**Your goal**
Would you return, word for word, the lines of the data below from the line with "2020年11月 (17, 1922)" through the line with "[Open search bar]", and no others?

**Information**
◆ ◆ ◆ ◆ ◆
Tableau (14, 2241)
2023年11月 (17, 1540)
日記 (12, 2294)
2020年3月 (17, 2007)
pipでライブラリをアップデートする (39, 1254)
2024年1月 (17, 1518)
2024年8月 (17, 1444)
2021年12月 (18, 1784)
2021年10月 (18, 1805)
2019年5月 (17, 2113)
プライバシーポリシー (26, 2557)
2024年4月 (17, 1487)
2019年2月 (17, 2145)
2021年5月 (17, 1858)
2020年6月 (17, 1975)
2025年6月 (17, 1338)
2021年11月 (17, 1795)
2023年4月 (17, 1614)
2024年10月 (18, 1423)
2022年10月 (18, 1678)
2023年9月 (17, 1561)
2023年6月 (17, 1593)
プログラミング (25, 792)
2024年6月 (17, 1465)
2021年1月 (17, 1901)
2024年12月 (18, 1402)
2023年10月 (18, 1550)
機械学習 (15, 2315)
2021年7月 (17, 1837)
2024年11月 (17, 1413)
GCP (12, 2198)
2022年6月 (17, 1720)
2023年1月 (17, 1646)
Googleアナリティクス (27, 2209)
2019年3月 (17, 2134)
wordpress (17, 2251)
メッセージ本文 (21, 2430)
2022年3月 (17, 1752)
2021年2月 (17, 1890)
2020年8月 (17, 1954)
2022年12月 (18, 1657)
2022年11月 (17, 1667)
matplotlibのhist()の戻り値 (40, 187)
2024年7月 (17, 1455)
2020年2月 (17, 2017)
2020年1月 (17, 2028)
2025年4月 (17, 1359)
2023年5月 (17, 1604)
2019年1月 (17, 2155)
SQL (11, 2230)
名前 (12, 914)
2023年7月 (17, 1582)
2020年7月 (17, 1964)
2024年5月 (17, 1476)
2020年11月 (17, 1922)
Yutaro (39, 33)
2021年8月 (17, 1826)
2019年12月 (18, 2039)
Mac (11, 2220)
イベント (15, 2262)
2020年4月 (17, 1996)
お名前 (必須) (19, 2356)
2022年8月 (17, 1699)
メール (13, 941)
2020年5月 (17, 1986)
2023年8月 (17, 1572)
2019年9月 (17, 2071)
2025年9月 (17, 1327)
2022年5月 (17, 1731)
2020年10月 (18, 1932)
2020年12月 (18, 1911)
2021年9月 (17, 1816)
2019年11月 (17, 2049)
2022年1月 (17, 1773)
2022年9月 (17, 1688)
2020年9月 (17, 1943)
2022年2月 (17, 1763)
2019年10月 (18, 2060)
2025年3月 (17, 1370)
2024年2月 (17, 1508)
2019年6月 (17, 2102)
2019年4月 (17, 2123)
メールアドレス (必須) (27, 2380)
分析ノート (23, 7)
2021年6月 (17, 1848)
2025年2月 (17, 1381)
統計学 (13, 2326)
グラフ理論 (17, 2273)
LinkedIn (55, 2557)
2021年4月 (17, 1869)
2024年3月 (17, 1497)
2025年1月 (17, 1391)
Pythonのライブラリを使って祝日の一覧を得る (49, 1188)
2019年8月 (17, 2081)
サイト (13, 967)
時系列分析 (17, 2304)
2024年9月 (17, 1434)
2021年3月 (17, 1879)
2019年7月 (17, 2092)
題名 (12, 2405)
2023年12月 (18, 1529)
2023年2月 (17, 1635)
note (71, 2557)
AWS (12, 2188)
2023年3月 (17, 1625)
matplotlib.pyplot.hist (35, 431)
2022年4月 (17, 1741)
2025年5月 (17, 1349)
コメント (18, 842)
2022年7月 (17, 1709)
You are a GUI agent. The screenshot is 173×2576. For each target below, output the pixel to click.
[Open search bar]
◆ ◆ ◆ ◆ ◆
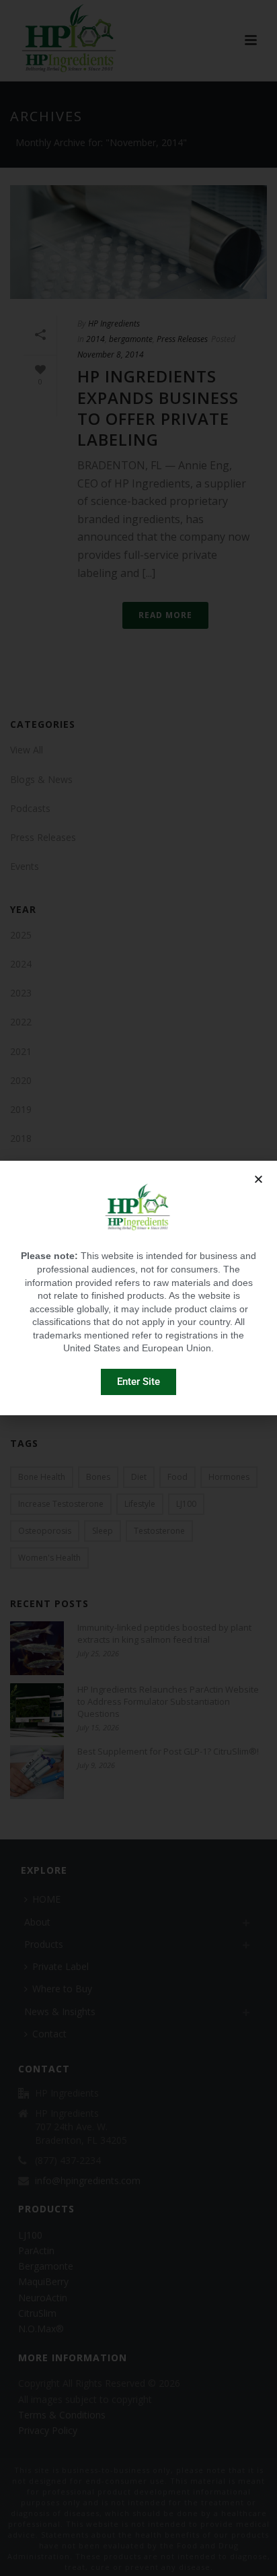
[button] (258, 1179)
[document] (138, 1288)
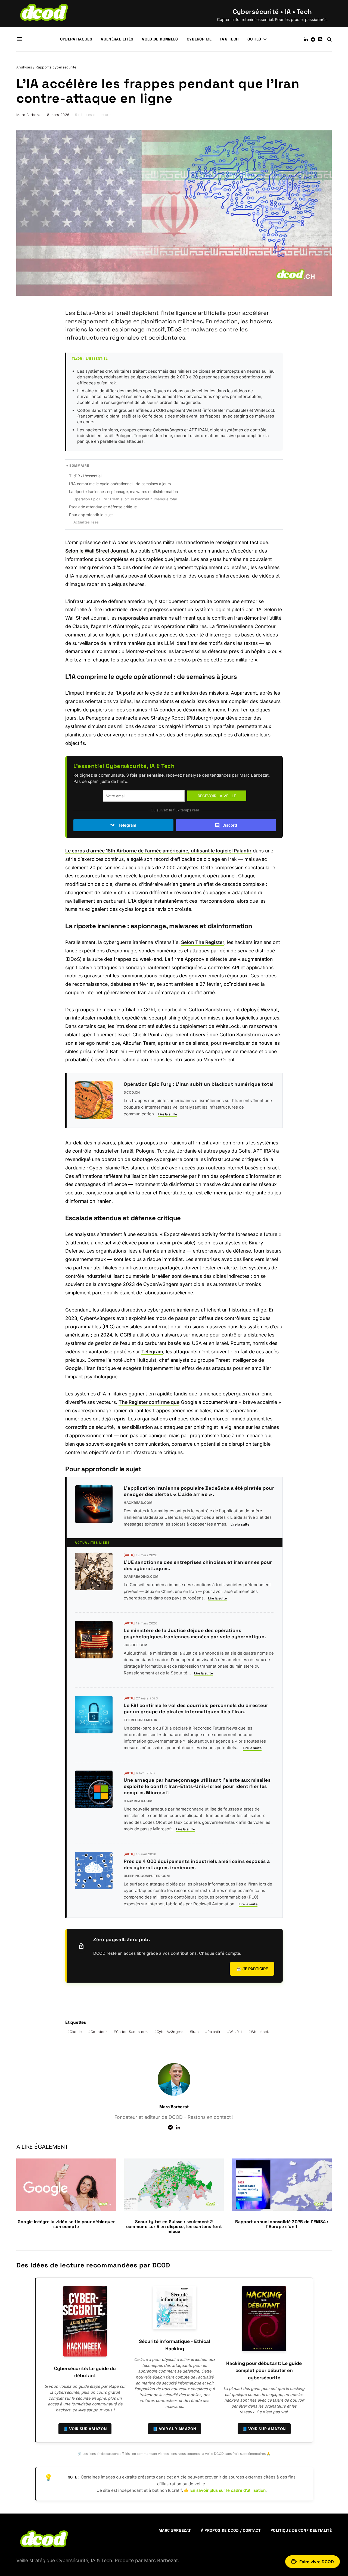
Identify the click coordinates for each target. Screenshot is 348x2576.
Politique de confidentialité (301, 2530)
◆ ◆ ◆ ◆ ◆
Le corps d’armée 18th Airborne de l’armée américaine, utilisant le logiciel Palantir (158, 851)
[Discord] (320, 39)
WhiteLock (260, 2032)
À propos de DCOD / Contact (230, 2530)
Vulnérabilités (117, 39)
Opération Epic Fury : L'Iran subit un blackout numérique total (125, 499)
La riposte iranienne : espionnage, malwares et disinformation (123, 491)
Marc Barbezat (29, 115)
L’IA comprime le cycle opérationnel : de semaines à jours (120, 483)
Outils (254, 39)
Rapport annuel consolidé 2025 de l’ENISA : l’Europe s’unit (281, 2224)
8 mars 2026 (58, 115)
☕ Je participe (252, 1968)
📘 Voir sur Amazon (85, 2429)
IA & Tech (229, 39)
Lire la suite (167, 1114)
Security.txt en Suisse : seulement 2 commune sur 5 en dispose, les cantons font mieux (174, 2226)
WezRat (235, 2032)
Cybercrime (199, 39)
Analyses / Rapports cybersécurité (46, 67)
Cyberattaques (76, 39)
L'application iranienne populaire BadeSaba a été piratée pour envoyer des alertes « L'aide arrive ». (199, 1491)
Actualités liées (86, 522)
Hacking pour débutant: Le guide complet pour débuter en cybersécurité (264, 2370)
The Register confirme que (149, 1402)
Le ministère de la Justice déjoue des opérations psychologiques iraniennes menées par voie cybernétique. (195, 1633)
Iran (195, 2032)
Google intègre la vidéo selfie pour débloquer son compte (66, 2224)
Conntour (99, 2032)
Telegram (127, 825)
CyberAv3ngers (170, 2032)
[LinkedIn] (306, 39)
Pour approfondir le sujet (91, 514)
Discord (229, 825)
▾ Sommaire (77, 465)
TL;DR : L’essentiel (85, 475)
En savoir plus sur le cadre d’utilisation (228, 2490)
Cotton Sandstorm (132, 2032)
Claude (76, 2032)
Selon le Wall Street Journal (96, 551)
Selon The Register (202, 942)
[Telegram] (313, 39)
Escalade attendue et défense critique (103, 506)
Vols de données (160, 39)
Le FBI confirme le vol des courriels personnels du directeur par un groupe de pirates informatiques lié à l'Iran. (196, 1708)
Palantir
◆ ◆ ◆ ◆ ◆
**Answer for this exercise**
2020年11月 (17, 1922)
Yutaro (39, 33)
2021年8月 (17, 1826)
2019年12月 (18, 2039)
Mac (11, 2220)
イベント (15, 2262)
2020年4月 (17, 1996)
お名前 (必須) (19, 2356)
2022年8月 (17, 1699)
メール (13, 941)
2020年5月 (17, 1986)
2023年8月 (17, 1572)
2019年9月 (17, 2071)
2025年9月 (17, 1327)
2022年5月 (17, 1731)
2020年10月 (18, 1932)
2020年12月 (18, 1911)
2021年9月 (17, 1816)
2019年11月 (17, 2049)
2022年1月 (17, 1773)
2022年9月 (17, 1688)
2020年9月 (17, 1943)
2022年2月 (17, 1763)
2019年10月 (18, 2060)
2025年3月 (17, 1370)
2024年2月 (17, 1508)
2019年6月 (17, 2102)
2019年4月 (17, 2123)
メールアドレス (必須) (27, 2380)
分析ノート (23, 7)
2021年6月 (17, 1848)
2025年2月 (17, 1381)
統計学 (13, 2326)
グラフ理論 (17, 2273)
LinkedIn (55, 2557)
2021年4月 (17, 1869)
2024年3月 (17, 1497)
2025年1月 (17, 1391)
Pythonのライブラリを使って祝日の一覧を得る (49, 1188)
2019年8月 (17, 2081)
サイト (13, 967)
時系列分析 (17, 2304)
2024年9月 (17, 1434)
2021年3月 (17, 1879)
2019年7月 (17, 2092)
題名 (12, 2405)
2023年12月 (18, 1529)
2023年2月 (17, 1635)
note (71, 2557)
AWS (12, 2188)
2023年3月 (17, 1625)
matplotlib.pyplot.hist (35, 431)
2022年4月 (17, 1741)
2025年5月 (17, 1349)
コメント (18, 842)
2022年7月 (17, 1709)
You are a GUI agent. The screenshot is 173×2576. For each target below, output the pixel to click.
[Open search bar]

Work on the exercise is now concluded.